We Got Married

Capítulo IV

"¿Mi esposo?"

Un bufido exasperado escapó de su boca una vez que se halló lo suficientemente lejos del ascensor. Miró con algo de fastidio la hora en el reloj de su muñeca e inhaló y exhaló con lentitud, buscando calmarse. El encuentro con ese sujeto lo había alterado más lo que quisiera admitir.

Le sonaba familiar de muchas formas y le inquietaba el saberlo verdaderamente un conocido. Por la forma en la que le habló, definitivamente debían haber coincidido alguna vez, siendo su actual interrogante "¿Cuándo?". Sacudió la cabeza, como si realmente eso pudiera eliminar tales pensamientos de su mente y aceleró el paso, llegando rápidamente al sitio en el que se le había solicitado.

Se situó al frente de la puerta y tocó levemente, obteniendo un "adelante" como respuesta.

—Buenos días, disculpe la tardanza —expuso al momento de ingresar a la estancia.

—¡Oh! —exclamó el hombre en el interior de la habitación, levemente sorprendido por la intromisión—. No tiene de qué disculparse, llega justo a tiempo —le respondió guardando una carpeta en su escritorio y acercándose hacia el nipón—. Mi nombre es Josef Karpisek —dijo haciendo una leve reverencia, pues a pesar de ser de origen suizo, había pasado la mayor parte de su vida en Corea.

El japonés se sintió levemente tentado a extender su mano para propinarle al desconocido un apretón de manos, pues, después de tantas giras en el extranjero, era un hábito que había adquirido. A decir verdad, el hecho de que el hombre frente a él luciera totalmente como un europeo, no ayudaba en lo absoluto. Sus ojos caramelo resaltaban a través de sus lentes de pasta roja; y su notoria calva, le recordaba a Frank Sinatra en su últimos años. Se sintió un poco estúpido por este reflejo cuando miro la leve reverencia que le hizo el otro, optando de forma rápida, por hacer una de igual manera.

—Sígame por aquí —le indicó el suizo al momento que abría otra puerta.

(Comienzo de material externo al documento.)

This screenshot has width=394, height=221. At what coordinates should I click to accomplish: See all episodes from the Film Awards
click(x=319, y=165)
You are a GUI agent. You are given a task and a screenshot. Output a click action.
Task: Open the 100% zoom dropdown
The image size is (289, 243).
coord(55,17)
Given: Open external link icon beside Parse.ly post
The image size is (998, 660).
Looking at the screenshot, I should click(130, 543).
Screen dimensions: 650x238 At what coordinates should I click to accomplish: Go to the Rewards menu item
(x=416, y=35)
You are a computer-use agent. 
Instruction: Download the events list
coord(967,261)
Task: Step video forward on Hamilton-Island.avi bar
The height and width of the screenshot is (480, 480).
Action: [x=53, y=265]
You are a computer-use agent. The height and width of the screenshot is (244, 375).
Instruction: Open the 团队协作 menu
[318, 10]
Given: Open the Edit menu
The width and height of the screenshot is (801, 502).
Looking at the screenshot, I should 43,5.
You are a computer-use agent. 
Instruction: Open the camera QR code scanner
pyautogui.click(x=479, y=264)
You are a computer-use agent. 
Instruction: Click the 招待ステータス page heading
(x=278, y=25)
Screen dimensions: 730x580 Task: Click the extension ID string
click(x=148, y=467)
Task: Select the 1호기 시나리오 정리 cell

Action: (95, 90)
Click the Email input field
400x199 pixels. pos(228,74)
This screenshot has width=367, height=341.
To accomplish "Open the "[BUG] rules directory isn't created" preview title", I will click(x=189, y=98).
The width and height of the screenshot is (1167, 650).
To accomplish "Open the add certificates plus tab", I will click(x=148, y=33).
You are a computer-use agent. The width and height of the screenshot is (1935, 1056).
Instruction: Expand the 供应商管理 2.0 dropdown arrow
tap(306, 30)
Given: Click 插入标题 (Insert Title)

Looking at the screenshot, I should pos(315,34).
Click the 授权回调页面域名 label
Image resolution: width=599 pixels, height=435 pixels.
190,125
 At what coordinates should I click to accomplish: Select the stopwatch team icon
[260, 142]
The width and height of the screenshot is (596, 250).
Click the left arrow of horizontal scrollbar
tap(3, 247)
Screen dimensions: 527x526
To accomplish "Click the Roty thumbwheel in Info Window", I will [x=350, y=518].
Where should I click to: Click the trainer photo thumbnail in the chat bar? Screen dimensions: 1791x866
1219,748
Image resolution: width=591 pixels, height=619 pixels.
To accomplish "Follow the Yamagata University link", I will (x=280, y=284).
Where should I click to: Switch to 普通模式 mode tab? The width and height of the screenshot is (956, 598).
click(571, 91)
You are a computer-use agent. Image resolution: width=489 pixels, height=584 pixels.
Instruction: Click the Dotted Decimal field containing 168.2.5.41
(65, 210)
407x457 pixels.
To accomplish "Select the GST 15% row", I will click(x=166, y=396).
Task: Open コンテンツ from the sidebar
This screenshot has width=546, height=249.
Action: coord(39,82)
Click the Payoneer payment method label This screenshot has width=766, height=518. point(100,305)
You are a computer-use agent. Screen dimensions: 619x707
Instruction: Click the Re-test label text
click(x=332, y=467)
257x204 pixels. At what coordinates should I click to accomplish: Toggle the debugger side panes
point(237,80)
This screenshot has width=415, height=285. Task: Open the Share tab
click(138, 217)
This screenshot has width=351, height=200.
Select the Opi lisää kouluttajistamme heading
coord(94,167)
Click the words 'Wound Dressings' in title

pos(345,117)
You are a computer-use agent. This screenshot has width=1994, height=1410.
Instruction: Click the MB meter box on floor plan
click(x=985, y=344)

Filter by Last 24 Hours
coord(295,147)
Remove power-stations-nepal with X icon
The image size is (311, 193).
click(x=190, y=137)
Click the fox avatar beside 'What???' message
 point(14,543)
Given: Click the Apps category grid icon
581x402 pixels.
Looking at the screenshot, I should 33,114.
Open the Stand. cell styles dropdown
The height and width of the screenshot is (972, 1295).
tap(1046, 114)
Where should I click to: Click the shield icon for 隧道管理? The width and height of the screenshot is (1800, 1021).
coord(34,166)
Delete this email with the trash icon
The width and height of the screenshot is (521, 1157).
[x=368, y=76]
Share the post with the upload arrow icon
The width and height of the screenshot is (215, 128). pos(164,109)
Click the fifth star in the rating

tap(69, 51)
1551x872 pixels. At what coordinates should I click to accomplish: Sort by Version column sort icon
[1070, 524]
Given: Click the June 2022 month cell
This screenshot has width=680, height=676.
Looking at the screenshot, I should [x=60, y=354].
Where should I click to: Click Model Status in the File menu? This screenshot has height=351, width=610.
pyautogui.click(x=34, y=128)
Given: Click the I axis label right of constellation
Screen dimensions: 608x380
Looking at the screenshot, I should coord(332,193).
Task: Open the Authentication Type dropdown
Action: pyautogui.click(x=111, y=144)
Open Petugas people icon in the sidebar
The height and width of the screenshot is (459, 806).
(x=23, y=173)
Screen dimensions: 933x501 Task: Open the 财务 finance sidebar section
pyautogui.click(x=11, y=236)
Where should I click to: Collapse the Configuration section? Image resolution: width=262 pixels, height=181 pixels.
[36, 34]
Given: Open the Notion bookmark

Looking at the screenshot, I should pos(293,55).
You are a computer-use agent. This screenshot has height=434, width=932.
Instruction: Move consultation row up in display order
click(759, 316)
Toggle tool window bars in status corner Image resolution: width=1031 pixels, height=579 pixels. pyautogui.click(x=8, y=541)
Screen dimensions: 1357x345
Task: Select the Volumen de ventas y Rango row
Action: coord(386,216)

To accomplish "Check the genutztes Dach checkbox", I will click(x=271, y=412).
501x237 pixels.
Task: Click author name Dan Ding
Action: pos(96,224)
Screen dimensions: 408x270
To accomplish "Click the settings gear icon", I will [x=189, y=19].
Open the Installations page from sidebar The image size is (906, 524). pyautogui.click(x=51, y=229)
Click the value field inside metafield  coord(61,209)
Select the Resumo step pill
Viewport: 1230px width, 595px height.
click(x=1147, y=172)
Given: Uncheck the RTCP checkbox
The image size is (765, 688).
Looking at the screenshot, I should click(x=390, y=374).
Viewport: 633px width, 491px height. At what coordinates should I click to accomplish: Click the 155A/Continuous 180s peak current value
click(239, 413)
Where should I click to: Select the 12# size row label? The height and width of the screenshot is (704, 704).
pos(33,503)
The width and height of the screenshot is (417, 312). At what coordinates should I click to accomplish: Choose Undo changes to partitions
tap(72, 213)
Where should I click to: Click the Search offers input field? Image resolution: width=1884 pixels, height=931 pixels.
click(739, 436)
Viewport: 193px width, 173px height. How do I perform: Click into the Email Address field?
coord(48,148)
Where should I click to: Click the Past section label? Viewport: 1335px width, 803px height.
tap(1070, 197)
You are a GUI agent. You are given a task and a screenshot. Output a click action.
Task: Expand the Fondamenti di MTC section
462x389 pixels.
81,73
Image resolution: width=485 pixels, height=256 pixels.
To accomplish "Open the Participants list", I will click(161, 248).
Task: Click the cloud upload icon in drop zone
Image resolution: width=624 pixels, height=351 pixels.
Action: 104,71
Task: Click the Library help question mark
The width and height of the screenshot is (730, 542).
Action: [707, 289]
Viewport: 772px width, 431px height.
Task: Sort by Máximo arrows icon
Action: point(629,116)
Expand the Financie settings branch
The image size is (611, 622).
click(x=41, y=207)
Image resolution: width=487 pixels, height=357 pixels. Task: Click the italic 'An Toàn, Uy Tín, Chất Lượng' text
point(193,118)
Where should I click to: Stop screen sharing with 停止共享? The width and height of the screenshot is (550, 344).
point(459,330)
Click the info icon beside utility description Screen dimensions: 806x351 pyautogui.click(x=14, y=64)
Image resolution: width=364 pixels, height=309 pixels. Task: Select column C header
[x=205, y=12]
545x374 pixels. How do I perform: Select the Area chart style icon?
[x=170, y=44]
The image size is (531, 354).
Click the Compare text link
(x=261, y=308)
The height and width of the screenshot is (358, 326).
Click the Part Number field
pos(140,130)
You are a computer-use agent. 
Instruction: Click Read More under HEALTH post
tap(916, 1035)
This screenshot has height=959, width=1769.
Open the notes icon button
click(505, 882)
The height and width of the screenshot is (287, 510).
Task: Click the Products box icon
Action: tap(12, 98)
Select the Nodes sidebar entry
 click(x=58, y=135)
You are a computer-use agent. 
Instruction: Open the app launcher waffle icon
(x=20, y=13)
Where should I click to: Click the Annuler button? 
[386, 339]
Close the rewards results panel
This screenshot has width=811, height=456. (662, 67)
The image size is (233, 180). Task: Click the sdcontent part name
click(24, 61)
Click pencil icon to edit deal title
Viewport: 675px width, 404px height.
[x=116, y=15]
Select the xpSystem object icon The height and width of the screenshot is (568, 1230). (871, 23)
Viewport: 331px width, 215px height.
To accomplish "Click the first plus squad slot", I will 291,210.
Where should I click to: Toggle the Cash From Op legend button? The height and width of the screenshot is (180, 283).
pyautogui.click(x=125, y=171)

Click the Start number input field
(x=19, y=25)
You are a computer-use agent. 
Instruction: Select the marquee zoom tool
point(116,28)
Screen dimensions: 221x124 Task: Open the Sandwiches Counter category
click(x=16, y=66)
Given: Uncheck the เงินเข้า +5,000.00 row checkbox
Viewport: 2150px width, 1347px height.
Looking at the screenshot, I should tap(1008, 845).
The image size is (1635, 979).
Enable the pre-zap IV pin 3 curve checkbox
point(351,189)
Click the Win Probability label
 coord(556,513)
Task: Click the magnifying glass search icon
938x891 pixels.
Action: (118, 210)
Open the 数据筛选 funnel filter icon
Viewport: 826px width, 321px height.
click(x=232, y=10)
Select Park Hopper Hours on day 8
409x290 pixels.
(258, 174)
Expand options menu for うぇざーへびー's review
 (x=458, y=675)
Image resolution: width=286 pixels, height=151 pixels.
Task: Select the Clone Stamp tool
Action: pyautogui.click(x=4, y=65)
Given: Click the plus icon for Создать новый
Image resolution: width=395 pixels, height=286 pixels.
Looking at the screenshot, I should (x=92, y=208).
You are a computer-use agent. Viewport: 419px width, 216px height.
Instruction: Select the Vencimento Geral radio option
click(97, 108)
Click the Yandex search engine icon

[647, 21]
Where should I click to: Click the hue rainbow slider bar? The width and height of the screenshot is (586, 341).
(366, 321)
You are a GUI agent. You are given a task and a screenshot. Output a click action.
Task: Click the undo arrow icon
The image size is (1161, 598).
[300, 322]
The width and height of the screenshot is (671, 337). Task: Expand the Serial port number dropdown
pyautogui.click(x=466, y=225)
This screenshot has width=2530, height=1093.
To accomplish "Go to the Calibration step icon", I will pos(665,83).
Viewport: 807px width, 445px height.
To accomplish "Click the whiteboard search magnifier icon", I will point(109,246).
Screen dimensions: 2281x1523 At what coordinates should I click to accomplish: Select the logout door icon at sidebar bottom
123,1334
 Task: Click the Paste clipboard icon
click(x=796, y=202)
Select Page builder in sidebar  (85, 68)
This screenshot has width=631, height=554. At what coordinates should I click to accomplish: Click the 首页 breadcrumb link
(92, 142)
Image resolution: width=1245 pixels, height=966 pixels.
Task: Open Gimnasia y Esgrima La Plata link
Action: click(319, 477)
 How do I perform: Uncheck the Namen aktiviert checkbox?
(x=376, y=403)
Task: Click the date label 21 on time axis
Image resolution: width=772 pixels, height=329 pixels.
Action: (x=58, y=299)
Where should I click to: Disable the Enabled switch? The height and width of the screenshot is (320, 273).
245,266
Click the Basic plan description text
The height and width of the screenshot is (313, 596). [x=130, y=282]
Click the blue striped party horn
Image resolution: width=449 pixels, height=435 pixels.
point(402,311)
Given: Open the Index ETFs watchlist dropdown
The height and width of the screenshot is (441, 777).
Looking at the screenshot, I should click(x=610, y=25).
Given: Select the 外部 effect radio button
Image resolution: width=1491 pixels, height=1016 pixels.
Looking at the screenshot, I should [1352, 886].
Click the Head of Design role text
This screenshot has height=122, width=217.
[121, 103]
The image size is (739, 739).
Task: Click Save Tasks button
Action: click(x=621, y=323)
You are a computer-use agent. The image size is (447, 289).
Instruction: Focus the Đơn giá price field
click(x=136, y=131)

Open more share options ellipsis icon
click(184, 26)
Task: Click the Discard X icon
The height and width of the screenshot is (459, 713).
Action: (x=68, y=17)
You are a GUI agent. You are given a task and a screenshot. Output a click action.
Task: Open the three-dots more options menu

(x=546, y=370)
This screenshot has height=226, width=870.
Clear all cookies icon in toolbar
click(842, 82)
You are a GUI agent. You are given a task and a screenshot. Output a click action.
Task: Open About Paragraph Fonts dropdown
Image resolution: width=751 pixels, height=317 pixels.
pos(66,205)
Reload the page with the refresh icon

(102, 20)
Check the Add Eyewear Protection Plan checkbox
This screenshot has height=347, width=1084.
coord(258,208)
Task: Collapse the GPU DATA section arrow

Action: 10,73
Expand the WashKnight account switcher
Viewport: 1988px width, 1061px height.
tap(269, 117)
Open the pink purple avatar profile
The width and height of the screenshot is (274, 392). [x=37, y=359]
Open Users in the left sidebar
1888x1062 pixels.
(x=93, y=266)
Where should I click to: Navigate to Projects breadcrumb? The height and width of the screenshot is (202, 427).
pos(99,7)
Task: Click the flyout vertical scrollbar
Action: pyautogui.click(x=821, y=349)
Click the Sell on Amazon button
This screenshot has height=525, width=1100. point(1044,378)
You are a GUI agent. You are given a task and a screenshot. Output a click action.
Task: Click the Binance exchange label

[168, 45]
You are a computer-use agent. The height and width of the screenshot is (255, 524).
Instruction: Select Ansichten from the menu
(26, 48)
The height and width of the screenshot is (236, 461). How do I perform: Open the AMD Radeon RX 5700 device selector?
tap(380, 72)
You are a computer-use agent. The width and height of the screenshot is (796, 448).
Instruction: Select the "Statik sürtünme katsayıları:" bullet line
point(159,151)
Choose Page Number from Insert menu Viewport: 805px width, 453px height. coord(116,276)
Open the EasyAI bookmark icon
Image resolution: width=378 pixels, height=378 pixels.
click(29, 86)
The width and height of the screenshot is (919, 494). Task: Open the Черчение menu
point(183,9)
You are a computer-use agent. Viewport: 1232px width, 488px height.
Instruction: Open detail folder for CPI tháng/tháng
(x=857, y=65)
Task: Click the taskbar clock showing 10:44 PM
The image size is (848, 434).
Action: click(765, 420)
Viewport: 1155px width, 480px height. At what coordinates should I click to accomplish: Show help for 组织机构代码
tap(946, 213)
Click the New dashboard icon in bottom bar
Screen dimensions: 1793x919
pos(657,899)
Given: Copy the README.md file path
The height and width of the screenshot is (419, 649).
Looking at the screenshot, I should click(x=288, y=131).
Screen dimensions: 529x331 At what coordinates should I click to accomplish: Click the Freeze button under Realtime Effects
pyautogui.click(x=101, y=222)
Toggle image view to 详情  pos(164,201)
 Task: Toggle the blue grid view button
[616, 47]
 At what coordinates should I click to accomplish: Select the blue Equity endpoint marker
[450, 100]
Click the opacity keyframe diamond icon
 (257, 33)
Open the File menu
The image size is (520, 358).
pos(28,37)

Al ingresar a la habitación, se sintió levemente extrañado. Era totalmente blanca y sólo disponía de una silla, una cámara y un televisor frente a la misma, además de una puerta negra al otro extremo de la estancia. Algo extrañado le lanzó una mirada interrogativa a su guía.

—Si, tal vez sea un poco extraño, pero no habrá entrevistador en esta ocasión. Se tiene por costumbre que el invitado lea las preguntas del televisor y las responda a la cámara, la idea es que se sienta lo suficientemente cómodo para responder con total sinceridad —explicó adentrándose en la pequeña habitación—. Por otro lado, muchos gustan de arreglarse antes de empezar la entrevista. Si ese es su caso, le sugiero entrar a la habitación que se encuentra dentro del estudio. Ahí dispone de vestuario, un estilista y una maquilladora profesional, en caso de que quiera usarlos.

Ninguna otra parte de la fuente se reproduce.